Disclaimer: The Editor does not share or in any other way use your contact information; it’s collected solely for winner contact purposes at the end of the giveaway.

Good luck!


  1. And the last Free Partial Edit Giveaway of Revision Week 2013 goes to Lori Mozdzierz, with her picture book Fishing the Boon Docks. Congratulations to Lori, and good luck to all in today’s grand finale Free Full Manuscript Edit Giveaway!

  2. It is always interesting to read/hear the process of collaboration and how it works with revising as well as writing. Thank you Peter for sharing yours.
    Also Thank you Deborah – I was traveling most of the week and caught up to each day as I could mostly too late to post for the critiques but never-the-less each person’s process this week has been enlightening and inspiring to read. I hope you continue to offer your Revision Week.
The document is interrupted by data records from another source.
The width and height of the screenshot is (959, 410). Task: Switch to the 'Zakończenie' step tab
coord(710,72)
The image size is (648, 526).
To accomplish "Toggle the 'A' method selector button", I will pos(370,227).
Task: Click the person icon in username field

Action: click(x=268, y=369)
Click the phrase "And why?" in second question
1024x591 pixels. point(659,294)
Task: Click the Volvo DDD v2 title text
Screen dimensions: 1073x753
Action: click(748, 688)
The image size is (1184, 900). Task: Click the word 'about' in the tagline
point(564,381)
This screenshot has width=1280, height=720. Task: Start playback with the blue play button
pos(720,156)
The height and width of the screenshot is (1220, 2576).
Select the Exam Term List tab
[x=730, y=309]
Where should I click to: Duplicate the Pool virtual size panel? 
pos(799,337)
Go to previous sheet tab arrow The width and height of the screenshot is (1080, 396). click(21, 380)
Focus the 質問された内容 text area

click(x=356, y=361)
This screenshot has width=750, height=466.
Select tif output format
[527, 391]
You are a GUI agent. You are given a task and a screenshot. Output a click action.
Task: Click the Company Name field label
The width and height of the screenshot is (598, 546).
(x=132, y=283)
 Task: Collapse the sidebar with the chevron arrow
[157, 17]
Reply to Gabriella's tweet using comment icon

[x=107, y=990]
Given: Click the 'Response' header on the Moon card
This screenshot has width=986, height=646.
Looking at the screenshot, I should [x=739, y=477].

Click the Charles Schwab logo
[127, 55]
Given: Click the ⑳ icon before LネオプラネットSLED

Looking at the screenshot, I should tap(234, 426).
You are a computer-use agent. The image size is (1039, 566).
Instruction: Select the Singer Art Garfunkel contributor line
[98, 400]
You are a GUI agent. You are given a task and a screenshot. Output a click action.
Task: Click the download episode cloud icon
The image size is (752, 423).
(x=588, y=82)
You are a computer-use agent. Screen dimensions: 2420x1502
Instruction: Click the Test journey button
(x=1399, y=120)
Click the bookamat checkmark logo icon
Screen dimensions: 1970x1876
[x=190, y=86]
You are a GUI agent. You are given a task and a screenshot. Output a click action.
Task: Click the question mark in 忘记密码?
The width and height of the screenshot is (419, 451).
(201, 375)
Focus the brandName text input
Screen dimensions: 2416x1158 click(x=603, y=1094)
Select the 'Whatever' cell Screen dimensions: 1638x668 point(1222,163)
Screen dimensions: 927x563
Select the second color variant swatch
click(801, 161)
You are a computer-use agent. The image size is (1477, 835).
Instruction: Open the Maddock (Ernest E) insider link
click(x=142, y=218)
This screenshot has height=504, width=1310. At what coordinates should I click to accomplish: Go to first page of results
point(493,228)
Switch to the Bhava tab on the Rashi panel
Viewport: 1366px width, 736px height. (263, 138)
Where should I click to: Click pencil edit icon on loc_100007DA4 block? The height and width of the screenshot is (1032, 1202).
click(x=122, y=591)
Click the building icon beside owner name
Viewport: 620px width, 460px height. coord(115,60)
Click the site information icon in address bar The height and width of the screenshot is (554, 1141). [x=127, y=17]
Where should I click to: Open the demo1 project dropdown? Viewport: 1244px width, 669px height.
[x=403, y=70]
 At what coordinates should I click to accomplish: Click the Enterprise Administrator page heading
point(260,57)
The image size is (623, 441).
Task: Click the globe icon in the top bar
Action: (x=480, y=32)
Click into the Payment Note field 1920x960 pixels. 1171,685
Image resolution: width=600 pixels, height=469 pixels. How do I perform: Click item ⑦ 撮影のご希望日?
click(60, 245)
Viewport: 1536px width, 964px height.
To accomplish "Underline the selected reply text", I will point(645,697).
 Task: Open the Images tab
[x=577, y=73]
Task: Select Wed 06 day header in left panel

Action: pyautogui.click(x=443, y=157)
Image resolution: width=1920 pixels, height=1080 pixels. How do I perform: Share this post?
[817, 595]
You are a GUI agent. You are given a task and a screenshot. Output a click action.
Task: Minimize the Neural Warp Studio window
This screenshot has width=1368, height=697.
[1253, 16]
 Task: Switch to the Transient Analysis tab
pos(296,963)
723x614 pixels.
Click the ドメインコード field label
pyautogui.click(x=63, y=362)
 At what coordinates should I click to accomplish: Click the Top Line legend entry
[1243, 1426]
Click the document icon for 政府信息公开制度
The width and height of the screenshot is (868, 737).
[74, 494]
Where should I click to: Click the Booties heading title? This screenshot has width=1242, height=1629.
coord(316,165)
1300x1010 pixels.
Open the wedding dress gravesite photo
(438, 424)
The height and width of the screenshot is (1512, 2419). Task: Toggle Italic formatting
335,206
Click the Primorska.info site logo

    • Thanks for this note, Kim. I’m glad you enjoyed the week so much. I’m very appreciative of the writers who took the time to share their processes with us. I love hearing that stuff!

  3. Woohoo, Lori!!

    I already have Deborah’s “Writing Young Adult Fiction for Dummies” but I’ll have to get “Writing Children’s Books for Dummies” too! I’m sure it’ll be a valuable addition to my 50+ volumes strong library of how-to writing books. 🙂

    (I wonder how many writers are also incurable book hoarders?)

  4. What a tremendous series. I have learned a lot, and been introduced to several new writers in the process. Congratulations to all the winners of the partial free edit; unfortunately my crew of ninja kittens who were given the mission to hack were distracted by balls of yarn. For the final prize, I may have to employ my band of ninja bunnies (hopefully they have time between the deliveries of Easter eggs.) Dear Editor, thank you, and I look forward to your next Revision Week.

    • Michael, your notes in your giveaway entries put a smile on my face each day. Glad you kept the ninja kittens aimed at instead of me. I am allergic to cats.

  5. Hello everyone! Thanks for the warm welcome! Please let me know if you have any questions about all this — I’ve been a full-time writer guy for more than 15 years now, and I’ve been through *almost* everything. All best

  6. I’ve often wondered what having a writing partner would be like. I think it must take tolerance, patience, and a remarkable ability to compromise. Thanks for all the tips, Peter, and congrats to Lori for winning the crit! 🙂

    • Thanks, Laura — to me having a writing partner is to me one of the most-enjoyable things about being a writer. I’m always meeting new people, working on new projects, and learning new things as a result of my many collaborations. My coauthor on Writing Children’s Books For Dummies — Lisa Rojany Buccieri — and I are currently in the process of building an actual business where we will formalize our writing partnership and offer it to the world. She’s more fiction oriented and I’m more non-fiction oriented. The way I describe it is 1 + 1 = 3.

    • It is — I really enjoy the people I get to meet and work with, and although I’m usually firmly planted at home in front of my computer (as I am right now), I sometimes get to travel as a part of my projects. Last June a ghostwriting client took me along to the Philippines for a 10-day trip so I could experience what it was really like as I wrote about it. It was a life-changing trip for me in many ways.

  7. This was really interesting. I’ve always wondered about writing in partnership with someone else. I can only imagine it would be fantastic to have another brain to ping ideas off.

    Thank you for a wonderful week of interviews and tips! It’s been so enlightening.